From the Department of Physical and Rehabilitation Medicine, Hospital Virgen de la Salud, Servicio de Salud de Castilla-La Mancha, SESCAM, Toledo, Spain

OBJECTIVE: To investigate the efficacy of mirror therapy in reducing pain and disability in patients with distal radial fractures.

DESIGN: Pilot randomized controlled study.

SUBJECTS: Twenty-two patients with closed distal radial fracture.

METHODS: Patients were randomly assigned to experimental (n = 11) or control (n = 11) groups. Researchers were blinded to group allocation. Both groups received conventional physiotherapy. In addition, the experimental group had 15 sessions of mirror therapy (a daily session, 30 min). The control group received the same amount of conventional occupational therapy. Assessment was made from baseline to post-treatment. Pain was measured on a visual analogue scale (VAS).
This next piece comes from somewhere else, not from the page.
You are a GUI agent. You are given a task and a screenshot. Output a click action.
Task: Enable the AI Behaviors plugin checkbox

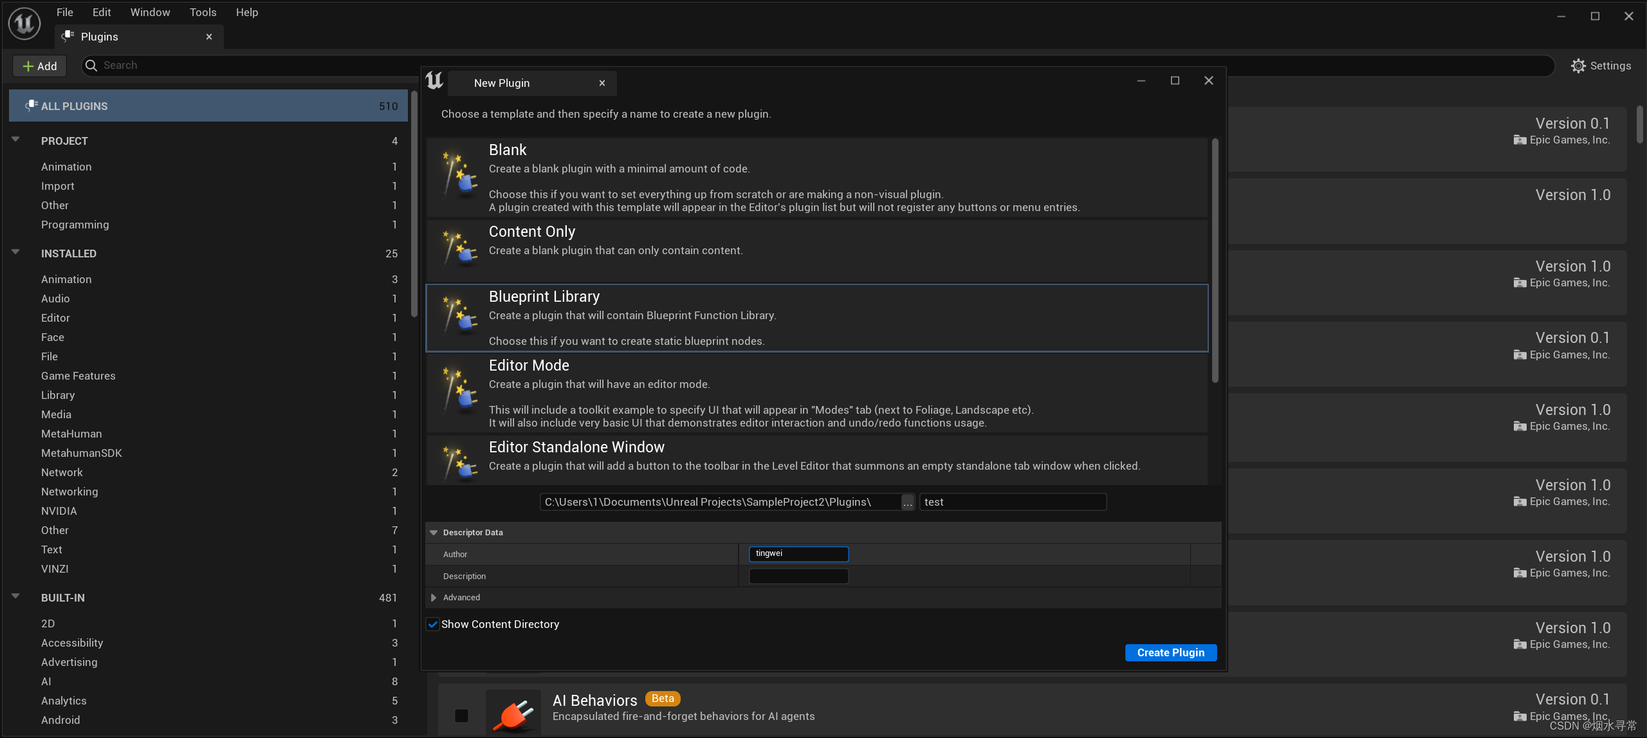point(461,715)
Active wrist extension and Quick-DASH (Disabilities of Arm, Shoulder and Hand) were used to assess functional recovery.

RESULTS: Pain, disability, and range of motion improved for both groups after intervention. No significant post-treatment differences were found between groups in Quick-DASH (p = 0.409), active wrist extension (p = 0.191) and VAS scores (p = 0.807).
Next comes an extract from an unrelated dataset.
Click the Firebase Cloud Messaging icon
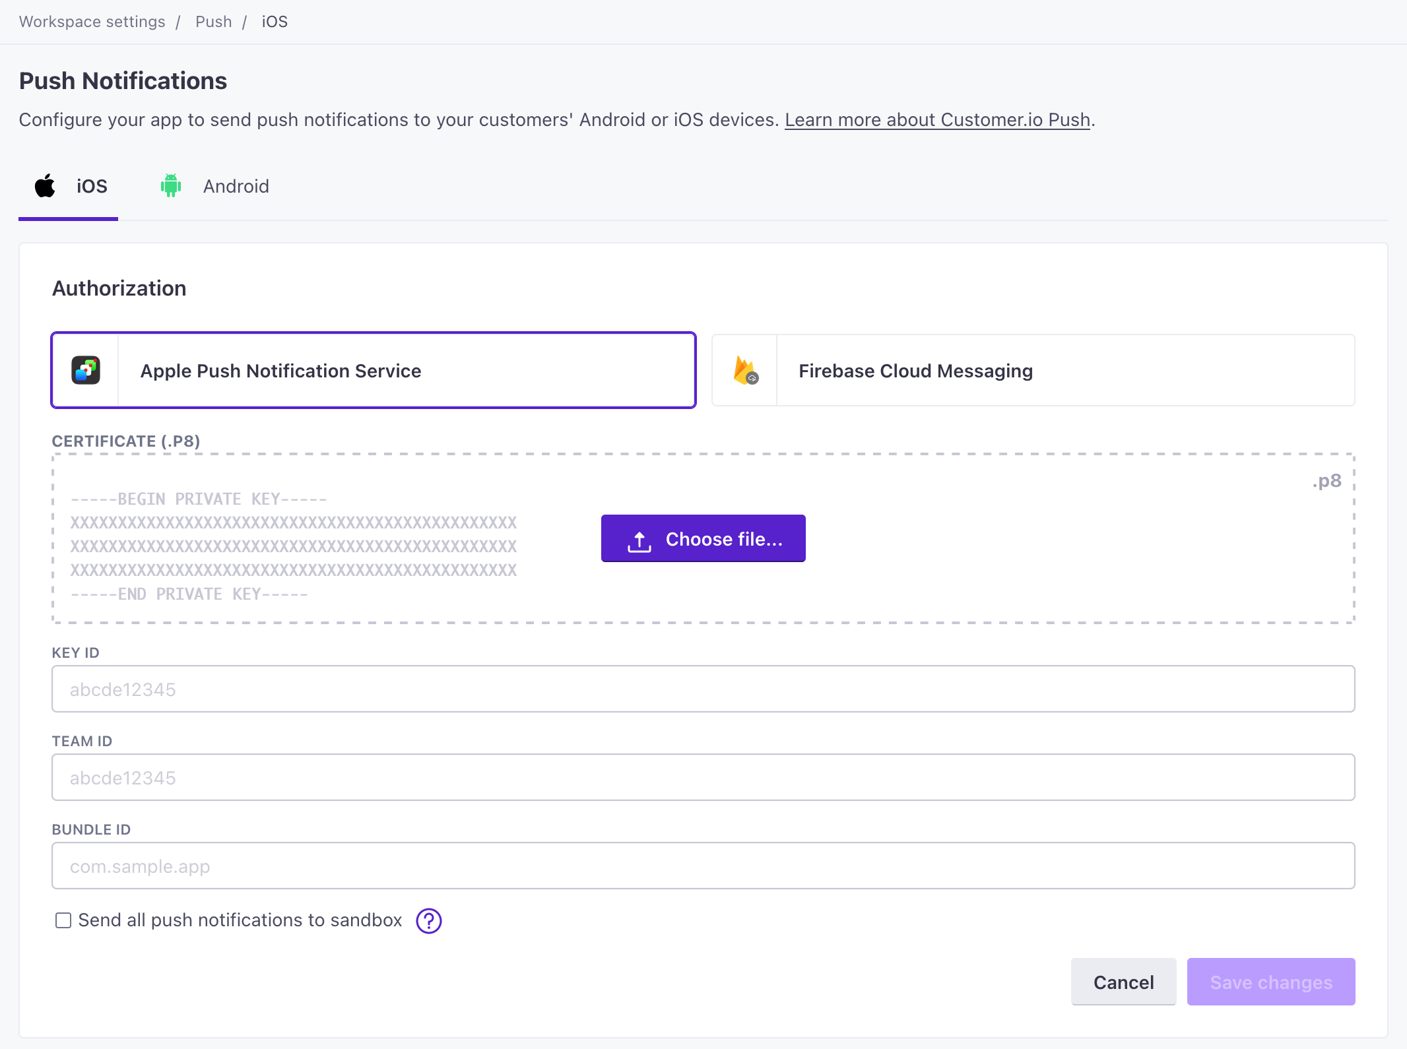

CONCLUSION: There was no significant difference in active wrist extension between groups. Mirror therapy was not superior to conventional occupational therapy in reducing pain and disability.

Key words: distal radius; fracture; mirror therapy; rehabilitation.

J Rehabil Med 2016; 48: 00–00

Correspondence address: Manuel Bayon-Calatayud, Department of Physical and Rehabilitation Medicine, Hospital Virgen de la Salud, Avenida de Barber, 30, ES-45004-Toledo, Spain. E-mail: mrbayon@sescam.jccm.es

Accepted Jun 21, 2016; Epub ahead of print Aug 26, 2016

INTRODUCTION

Distal radial fracture is one of the most common orthopaedic injuries, accounting for up to 15% of all extremity fractures (1). Its annual incidence has been estimated approximately 105/100,000 in men, and 416/100,000 in women, with a 4:1 women/men ratio (2). It is particularly predominant in older populations who have an increased number of falls and a greater bone loss due to osteoporosis.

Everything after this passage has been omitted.